From the first line to the last, please write out the data exactly.
==============================
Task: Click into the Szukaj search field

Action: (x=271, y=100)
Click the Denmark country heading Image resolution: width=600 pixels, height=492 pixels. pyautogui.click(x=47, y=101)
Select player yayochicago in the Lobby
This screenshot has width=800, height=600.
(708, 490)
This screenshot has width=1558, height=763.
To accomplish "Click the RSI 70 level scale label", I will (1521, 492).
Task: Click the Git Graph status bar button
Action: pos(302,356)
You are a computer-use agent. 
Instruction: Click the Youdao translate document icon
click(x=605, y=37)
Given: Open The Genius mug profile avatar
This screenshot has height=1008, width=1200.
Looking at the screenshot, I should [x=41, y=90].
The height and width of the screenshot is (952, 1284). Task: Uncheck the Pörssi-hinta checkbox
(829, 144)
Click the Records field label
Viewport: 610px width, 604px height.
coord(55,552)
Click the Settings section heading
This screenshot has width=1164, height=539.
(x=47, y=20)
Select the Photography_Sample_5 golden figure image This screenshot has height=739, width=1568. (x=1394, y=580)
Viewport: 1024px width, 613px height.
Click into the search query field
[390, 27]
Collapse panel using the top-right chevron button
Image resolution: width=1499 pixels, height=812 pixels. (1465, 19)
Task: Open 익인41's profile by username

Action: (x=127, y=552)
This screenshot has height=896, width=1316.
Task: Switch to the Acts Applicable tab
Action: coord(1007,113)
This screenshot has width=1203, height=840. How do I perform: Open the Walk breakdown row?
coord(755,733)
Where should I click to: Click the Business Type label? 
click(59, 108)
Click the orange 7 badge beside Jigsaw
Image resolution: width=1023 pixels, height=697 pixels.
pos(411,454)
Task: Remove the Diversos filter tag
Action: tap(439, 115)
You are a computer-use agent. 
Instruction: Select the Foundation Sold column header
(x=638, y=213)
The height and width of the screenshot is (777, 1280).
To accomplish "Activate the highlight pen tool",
==============================
** Task solution **
Task: Click into the Szukaj search field

Action: (x=271, y=100)
Click the Denmark country heading Image resolution: width=600 pixels, height=492 pixels. pyautogui.click(x=47, y=101)
Select player yayochicago in the Lobby
This screenshot has width=800, height=600.
(708, 490)
This screenshot has width=1558, height=763.
To accomplish "Click the RSI 70 level scale label", I will (1521, 492).
Task: Click the Git Graph status bar button
Action: pos(302,356)
You are a computer-use agent. 
Instruction: Click the Youdao translate document icon
click(x=605, y=37)
Given: Open The Genius mug profile avatar
This screenshot has height=1008, width=1200.
Looking at the screenshot, I should [x=41, y=90].
The height and width of the screenshot is (952, 1284). Task: Uncheck the Pörssi-hinta checkbox
(829, 144)
Click the Records field label
Viewport: 610px width, 604px height.
coord(55,552)
Click the Settings section heading
This screenshot has width=1164, height=539.
(x=47, y=20)
Select the Photography_Sample_5 golden figure image This screenshot has height=739, width=1568. (x=1394, y=580)
Viewport: 1024px width, 613px height.
Click into the search query field
[390, 27]
Collapse panel using the top-right chevron button
Image resolution: width=1499 pixels, height=812 pixels. (1465, 19)
Task: Open 익인41's profile by username

Action: (x=127, y=552)
This screenshot has height=896, width=1316.
Task: Switch to the Acts Applicable tab
Action: coord(1007,113)
This screenshot has width=1203, height=840. How do I perform: Open the Walk breakdown row?
coord(755,733)
Where should I click to: Click the Business Type label? 
click(59, 108)
Click the orange 7 badge beside Jigsaw
Image resolution: width=1023 pixels, height=697 pixels.
pos(411,454)
Task: Remove the Diversos filter tag
Action: tap(439, 115)
You are a computer-use agent. 
Instruction: Select the Foundation Sold column header
(x=638, y=213)
The height and width of the screenshot is (777, 1280).
To accomplish "Activate the highlight pen tool",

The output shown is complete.